(Stored records)
##############################

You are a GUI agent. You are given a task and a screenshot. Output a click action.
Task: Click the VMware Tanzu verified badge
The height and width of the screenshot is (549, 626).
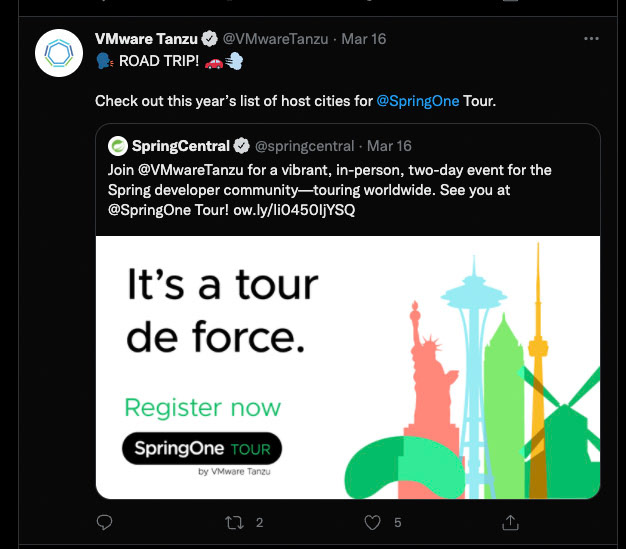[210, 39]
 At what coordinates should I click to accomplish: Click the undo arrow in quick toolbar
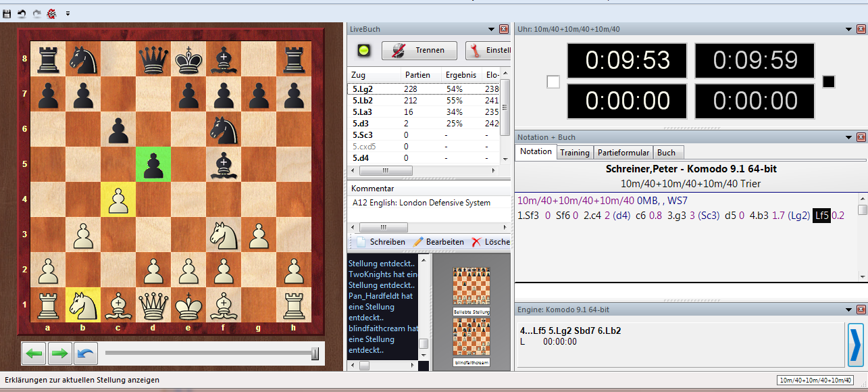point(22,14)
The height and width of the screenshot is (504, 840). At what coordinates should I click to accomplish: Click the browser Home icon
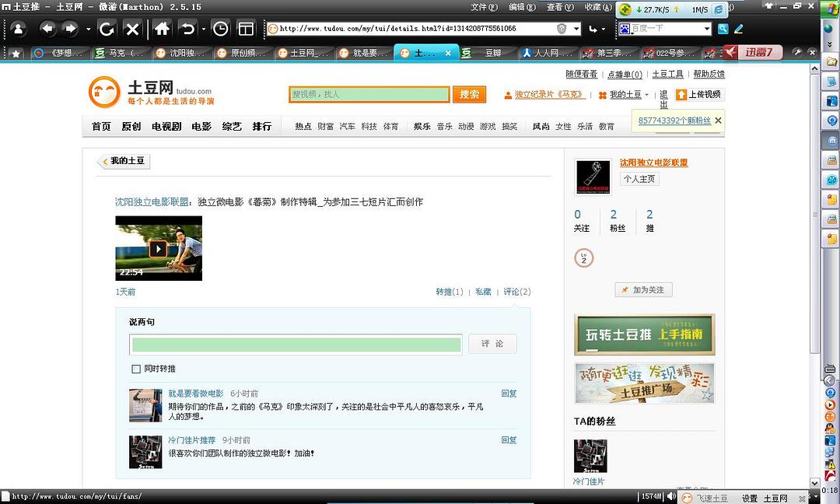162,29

##############################

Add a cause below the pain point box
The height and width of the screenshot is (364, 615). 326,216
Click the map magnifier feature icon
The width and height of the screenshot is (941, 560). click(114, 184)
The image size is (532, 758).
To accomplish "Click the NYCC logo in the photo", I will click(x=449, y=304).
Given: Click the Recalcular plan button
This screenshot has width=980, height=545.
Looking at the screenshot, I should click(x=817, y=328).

##############################

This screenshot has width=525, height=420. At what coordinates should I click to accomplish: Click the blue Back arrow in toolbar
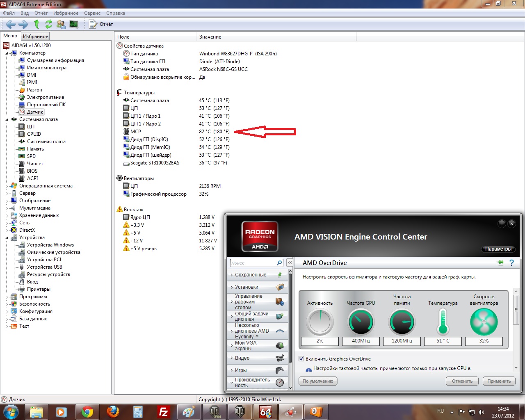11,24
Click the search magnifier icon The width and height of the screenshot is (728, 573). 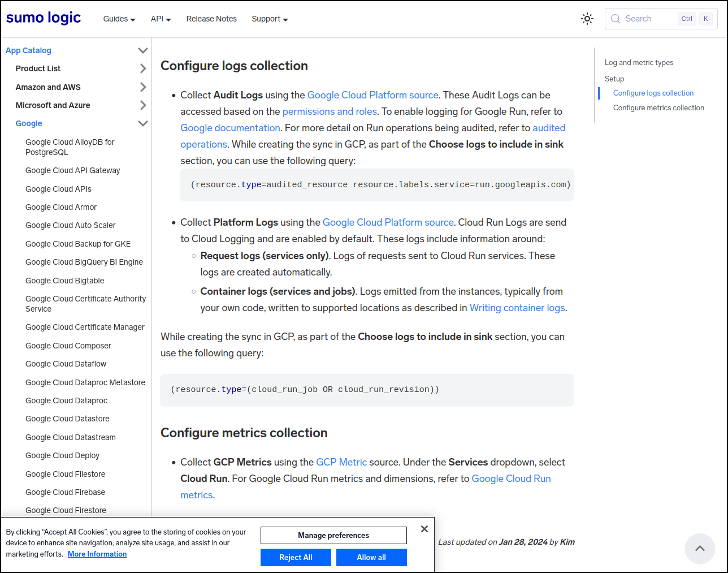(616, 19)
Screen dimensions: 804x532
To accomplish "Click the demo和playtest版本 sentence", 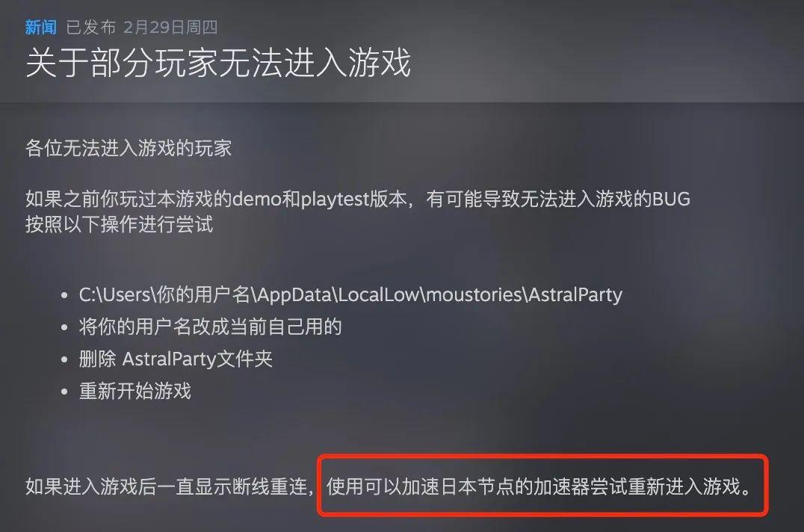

##############################

- **Task instructions**
Which lines run from the one holding "Click the map magnifier feature icon" through the one holding "Given: Click the Recalcular plan button" in the records above? Repeat them exactly, both included, and nothing more.

- **Your solution**
Click the map magnifier feature icon
The width and height of the screenshot is (941, 560). click(114, 184)
The image size is (532, 758).
To accomplish "Click the NYCC logo in the photo", I will click(x=449, y=304).
Given: Click the Recalcular plan button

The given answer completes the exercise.